Denis,
We?ve received feedback from different users and researchers that we are overdoing the dummification. For example, one can obtain all references to personal objects without hitting any personal object result limits by querying the live RIPE Database with proper flags (like -r). This makes the "dummification" of these references in the data dumps meaningless.
I do not buy this argument. We know that certain access restrictions can be circumvented eventually by renting the ultimate botnet and do a mass harvest. That doesn't render restrictions useless.
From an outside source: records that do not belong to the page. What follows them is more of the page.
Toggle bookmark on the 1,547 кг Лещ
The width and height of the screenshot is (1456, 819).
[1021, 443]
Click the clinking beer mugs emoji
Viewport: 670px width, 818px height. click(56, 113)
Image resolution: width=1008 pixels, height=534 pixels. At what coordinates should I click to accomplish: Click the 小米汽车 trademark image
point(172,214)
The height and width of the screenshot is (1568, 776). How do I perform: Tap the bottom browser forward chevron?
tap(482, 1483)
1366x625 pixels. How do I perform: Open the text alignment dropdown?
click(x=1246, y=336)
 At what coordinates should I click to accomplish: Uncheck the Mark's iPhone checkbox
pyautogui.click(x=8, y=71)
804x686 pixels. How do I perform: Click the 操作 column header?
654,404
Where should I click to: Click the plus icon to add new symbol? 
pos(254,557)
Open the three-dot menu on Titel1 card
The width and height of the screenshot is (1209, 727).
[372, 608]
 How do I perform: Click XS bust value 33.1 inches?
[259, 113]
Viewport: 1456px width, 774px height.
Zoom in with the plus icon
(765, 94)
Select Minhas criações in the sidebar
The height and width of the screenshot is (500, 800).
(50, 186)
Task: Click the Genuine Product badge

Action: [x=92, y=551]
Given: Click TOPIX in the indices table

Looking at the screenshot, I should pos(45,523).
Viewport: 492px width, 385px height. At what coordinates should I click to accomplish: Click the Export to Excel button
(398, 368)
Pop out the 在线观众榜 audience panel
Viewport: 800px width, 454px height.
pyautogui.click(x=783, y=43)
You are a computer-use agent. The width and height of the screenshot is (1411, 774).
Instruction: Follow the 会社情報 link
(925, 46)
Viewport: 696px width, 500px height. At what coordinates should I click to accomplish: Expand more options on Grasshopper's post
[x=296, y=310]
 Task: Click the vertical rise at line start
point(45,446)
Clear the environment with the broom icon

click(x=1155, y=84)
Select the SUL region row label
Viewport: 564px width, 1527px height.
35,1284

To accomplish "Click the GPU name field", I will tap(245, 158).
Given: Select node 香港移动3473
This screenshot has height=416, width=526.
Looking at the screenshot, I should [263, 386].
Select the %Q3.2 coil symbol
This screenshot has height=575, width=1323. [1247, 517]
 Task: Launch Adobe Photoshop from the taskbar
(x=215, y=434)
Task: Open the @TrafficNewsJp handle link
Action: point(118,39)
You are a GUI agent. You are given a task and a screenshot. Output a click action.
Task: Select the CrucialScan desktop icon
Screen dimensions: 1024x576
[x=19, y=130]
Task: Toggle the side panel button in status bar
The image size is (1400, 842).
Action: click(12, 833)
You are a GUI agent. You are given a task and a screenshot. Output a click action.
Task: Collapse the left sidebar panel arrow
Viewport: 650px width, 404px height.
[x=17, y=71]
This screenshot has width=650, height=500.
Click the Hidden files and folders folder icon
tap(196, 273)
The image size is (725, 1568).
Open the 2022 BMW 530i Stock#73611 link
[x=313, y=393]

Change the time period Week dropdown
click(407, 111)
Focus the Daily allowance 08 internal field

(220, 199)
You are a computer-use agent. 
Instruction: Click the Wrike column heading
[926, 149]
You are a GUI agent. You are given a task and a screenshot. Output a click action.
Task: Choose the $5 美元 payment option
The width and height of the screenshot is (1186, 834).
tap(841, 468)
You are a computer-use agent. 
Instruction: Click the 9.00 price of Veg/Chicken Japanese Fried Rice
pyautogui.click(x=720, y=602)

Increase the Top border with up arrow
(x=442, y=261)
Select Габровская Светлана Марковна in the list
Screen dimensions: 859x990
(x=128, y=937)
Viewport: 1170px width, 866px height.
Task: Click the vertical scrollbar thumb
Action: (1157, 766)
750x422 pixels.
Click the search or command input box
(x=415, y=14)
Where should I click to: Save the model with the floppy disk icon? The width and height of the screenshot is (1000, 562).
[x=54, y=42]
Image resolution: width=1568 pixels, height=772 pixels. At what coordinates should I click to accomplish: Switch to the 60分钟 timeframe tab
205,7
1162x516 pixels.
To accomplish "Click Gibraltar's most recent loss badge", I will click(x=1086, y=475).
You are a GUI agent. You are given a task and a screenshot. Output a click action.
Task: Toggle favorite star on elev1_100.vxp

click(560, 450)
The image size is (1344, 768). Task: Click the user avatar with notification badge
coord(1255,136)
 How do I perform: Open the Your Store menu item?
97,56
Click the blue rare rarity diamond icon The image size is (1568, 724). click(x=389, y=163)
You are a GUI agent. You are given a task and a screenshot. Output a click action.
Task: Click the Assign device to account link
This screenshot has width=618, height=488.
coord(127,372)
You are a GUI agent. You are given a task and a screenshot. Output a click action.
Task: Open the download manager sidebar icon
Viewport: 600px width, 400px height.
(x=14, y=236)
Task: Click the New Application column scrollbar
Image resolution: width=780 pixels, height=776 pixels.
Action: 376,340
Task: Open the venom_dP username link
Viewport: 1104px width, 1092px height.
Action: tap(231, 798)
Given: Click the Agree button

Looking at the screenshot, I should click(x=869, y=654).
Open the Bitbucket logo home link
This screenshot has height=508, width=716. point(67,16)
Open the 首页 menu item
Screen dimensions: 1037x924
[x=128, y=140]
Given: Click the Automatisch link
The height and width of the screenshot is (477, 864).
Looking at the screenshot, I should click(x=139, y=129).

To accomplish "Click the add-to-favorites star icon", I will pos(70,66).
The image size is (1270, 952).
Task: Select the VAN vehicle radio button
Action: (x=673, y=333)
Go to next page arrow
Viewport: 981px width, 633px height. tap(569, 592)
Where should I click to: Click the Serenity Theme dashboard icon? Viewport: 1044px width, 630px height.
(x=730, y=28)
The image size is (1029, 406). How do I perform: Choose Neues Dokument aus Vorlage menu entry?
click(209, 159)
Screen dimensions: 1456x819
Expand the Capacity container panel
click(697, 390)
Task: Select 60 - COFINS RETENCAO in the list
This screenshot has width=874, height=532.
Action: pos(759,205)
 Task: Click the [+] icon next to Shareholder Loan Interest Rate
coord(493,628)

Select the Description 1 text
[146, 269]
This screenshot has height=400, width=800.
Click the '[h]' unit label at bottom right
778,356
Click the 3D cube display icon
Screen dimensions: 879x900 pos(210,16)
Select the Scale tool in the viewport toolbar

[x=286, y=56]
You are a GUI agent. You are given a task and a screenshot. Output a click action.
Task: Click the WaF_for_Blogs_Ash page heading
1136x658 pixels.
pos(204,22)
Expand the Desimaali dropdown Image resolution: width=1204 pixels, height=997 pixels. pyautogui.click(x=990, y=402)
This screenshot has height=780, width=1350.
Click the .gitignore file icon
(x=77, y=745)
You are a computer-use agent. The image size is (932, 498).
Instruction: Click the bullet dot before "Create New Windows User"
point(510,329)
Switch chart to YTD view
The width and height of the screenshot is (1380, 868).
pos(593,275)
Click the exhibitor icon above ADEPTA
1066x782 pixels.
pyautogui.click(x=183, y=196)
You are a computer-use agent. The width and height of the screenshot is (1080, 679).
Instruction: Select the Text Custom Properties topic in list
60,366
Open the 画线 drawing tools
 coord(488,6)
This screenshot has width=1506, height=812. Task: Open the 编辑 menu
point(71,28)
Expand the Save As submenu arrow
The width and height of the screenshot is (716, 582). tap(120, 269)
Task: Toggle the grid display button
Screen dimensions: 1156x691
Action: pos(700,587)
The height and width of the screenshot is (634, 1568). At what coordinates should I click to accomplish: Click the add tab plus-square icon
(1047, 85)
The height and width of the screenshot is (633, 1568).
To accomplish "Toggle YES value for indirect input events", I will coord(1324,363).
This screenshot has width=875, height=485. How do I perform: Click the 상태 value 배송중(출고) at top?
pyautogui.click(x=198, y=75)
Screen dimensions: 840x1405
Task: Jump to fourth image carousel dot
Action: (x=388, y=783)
One could argue that if certain access controls were implemented to achieve a certain goal and other methods open a path around these controls, those other methods (the -r flag in this case) ought to be reviewed instead.
In order to improve the usability of the data dumps and streams, we are proposing to change the "dummification" algorithm to keep the actual personal objects and all references to them and only obfuscate the fields with personal data (for example real names, phone numbers and addresses). The new algorithm will also try to preserve data that is useful for researchers, while not revealing any data that might expose the identity of the date subject. For example, we are proposing to keep the first half of phone number digits or to keep the domain part of email addresses.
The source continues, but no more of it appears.